8. How to Change the Patients’ Behaviour?
Given the potential impact of healthy food on general health and asthma outcomes in asthmatic patients, a message about diet should be delivered to the patient. However is this enough to change the patients’ behaviour regarding diet? As patient education is used to improve therapeutic adherence, a structured intervention is needed to change patients’ diets and physical activity levels. Behavioural therapy is likely to be a necessary component of such interventions, as lifestyle changes are difficult to adopt and maintain.
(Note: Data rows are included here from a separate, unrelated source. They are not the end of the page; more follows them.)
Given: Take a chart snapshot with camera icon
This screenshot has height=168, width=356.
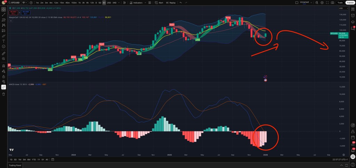Looking at the screenshot, I should pyautogui.click(x=332, y=2).
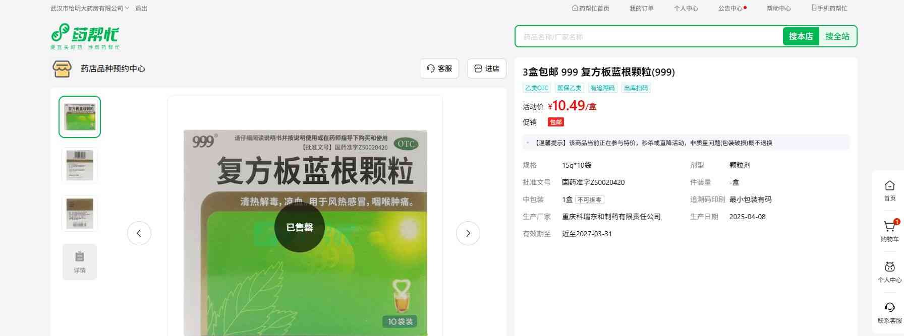Open the 详情 details icon below thumbnails
This screenshot has height=336, width=904.
[x=80, y=262]
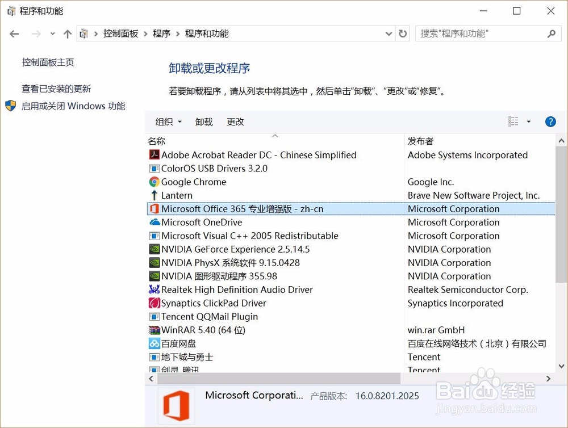Click the refresh icon in address bar

(x=403, y=33)
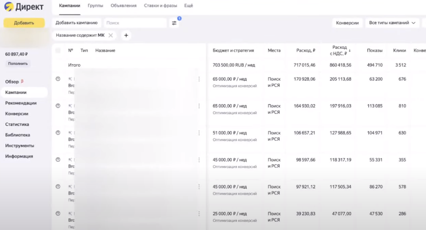
Task: Open 'Статистика' in the sidebar
Action: (x=17, y=124)
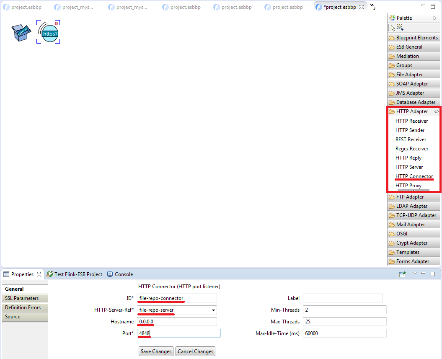The image size is (442, 359).
Task: Pin the HTTP Adapter drawer open
Action: tap(437, 111)
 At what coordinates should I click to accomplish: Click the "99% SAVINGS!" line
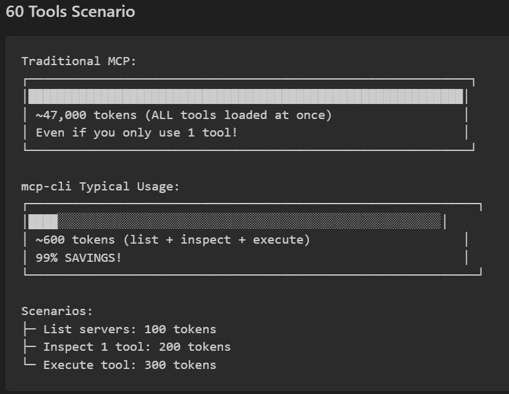coord(79,257)
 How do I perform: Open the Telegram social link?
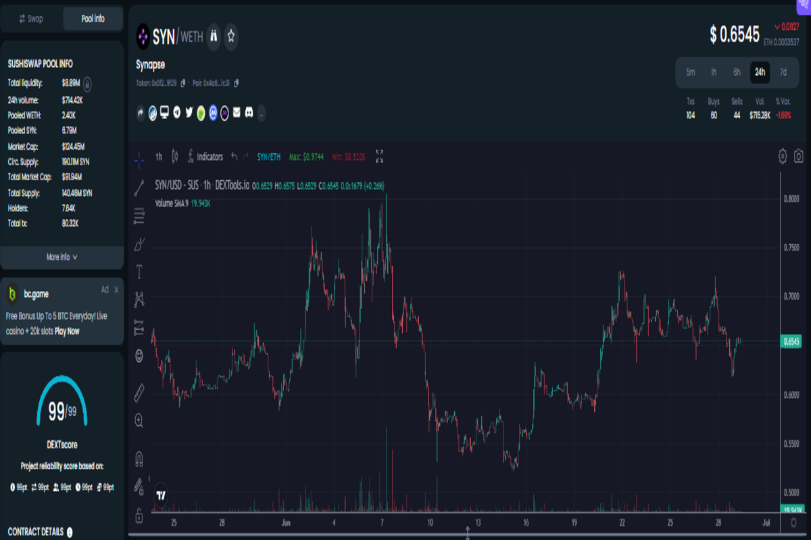point(177,113)
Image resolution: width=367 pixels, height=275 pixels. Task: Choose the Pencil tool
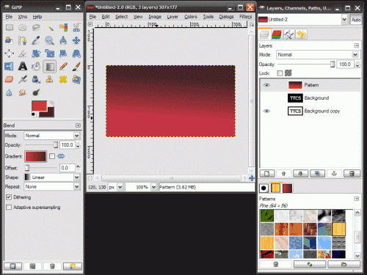63,66
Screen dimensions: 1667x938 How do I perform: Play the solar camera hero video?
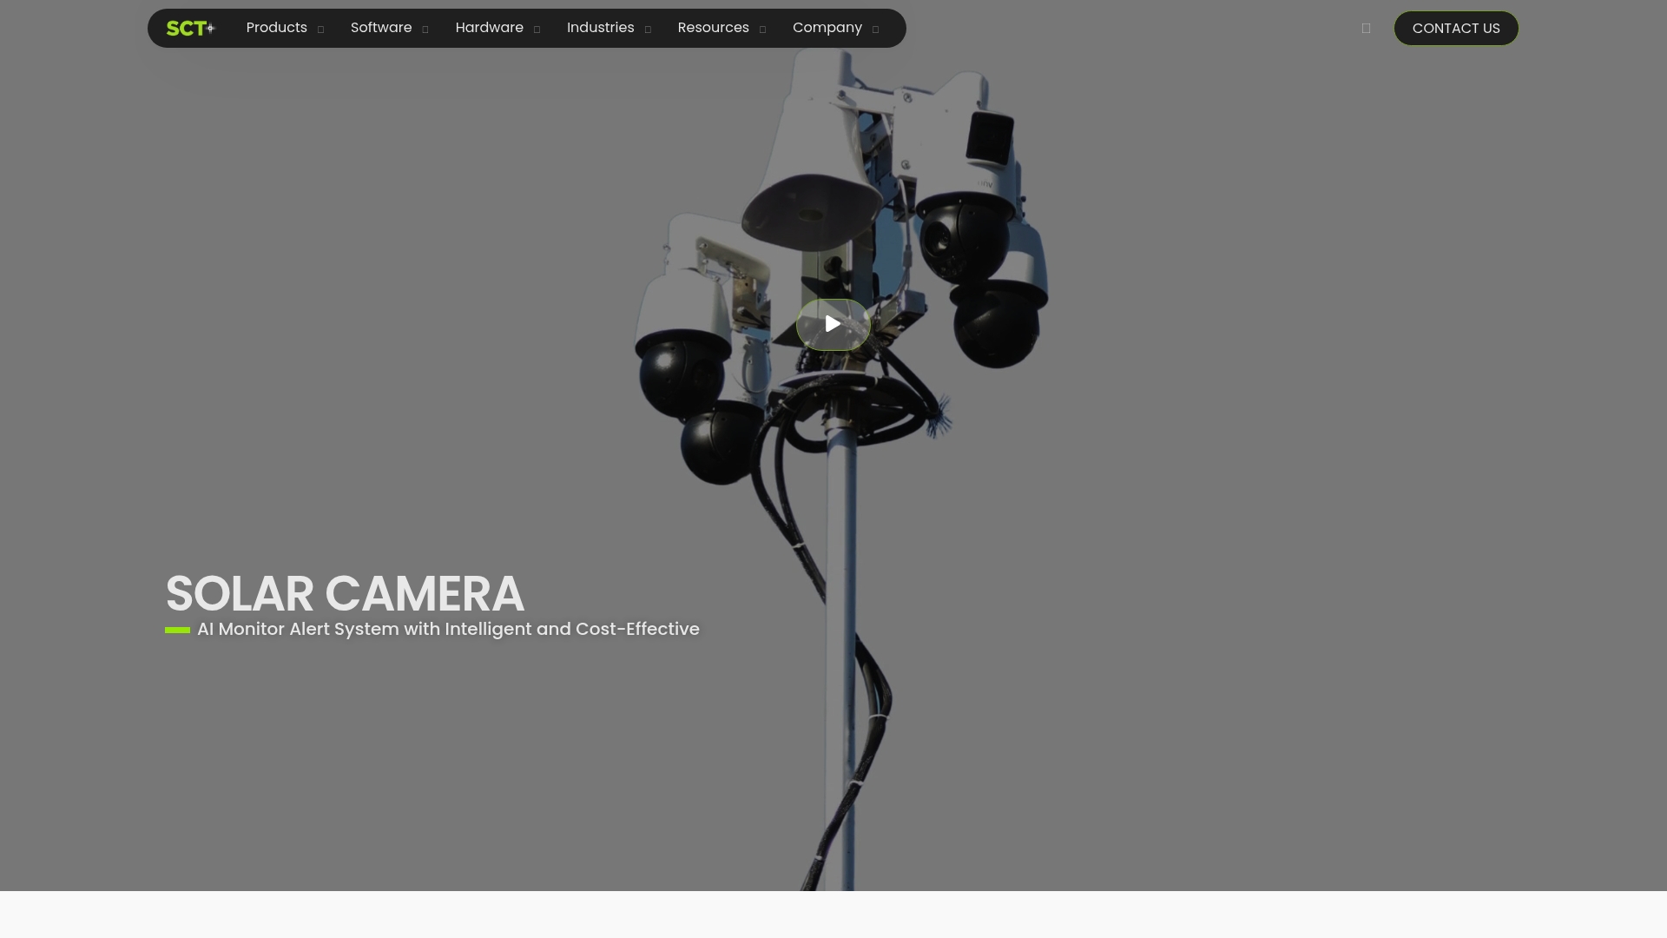(833, 324)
The dietary approach to stop hypertension (DASH) is a dietary pattern characterised by an emphasis on healthy food, with key dietary goals including: consumption of 7–12 servings of fruit and vegetables, as well as two to four servings of low-fat/fat-free dairy products, total fat grams at 27% of estimated energy needs and ≤2300 mg of sodium per day [209]. Adoption of the DASH diet in a 6-month intervention (3-month intensive stage and 3-month maintenance stage with support by behavioural coaches who were dietitians) was feasible and acceptable to adults with uncontrolled asthma [210] and led to small improvements in diet quality and asthma control [211]. In children, to durably change dietary behaviours, the child or adolescent should be actively involved. The I Can Control Asthma and Nutrition Now (ICAN) program, based on nutrition and weight management education, as well as asthma education, has demonstrated promising preliminary results in improving nutrition and asthma health outcomes in high school students [212]. School-based nutrition programs should be assessed in asthmatic children [213]. Incorporation of a multi-disciplinary team including dietitians and exercise physiologists into asthma clinics and services may be a positive strategy to facilitate the adoption and maintenance of beneficial eating and exercise habits in asthma patients.
9. Conclusions
In conclusion, higher intakes of fruits and vegetables may have a positive impact on asthma risk and asthma control. In a recent overview, the European Academy of Allergy and Clinical Immunology (EAACI) concluded that the literature supports recommendation in clinical practice to increase the net intake of fruits and vegetables as a way of reducing the risk of asthma, particularly in children [214]. The effect on asthma control is also promising, but well-designed RCTs are warranted to formulate official guidelines. Western diets likely have a negative impact on asthma but the level of evidence is still low. The synergistic effect of a healthy diet and exercise could be an effective way to improve asthma outcomes, and the combination of these two non-pharmacological interventions needs to be thoroughly evaluated. Dietary intervention, based on evidence-based guidelines, should be incorporated into the routine clinical management of patients with asthma, in order to achieve overall health benefits and disease management.
Acknowledgments
We would like to acknowledge “le fond de Recherche en Santé Respiratoire” and “la Fondation du Souffle” for their support of Laurent Guilleminault’s project on asthma and obesity.
Author Contributions
L.G., E.J.W., H.A.S., B.S.B., M.J. and L.G.W. conceived and designed the review; L.G. wrote the introduction, the paragraphs on diet and asthma (risk, control and lung function) and the conclusion; E.J.W. wrote the paragraphs on diet and inflammation; B.S.B. and M.J. wrote the paragraphs on the dietary patterns; H.A.S. and L.G.W. wrote the paragraphs on diet and obese-asthma phenotype. All the authors have approved the final version of the manuscript.
Conflicts of Interest
All the other co-authors declare no conflicts of interest.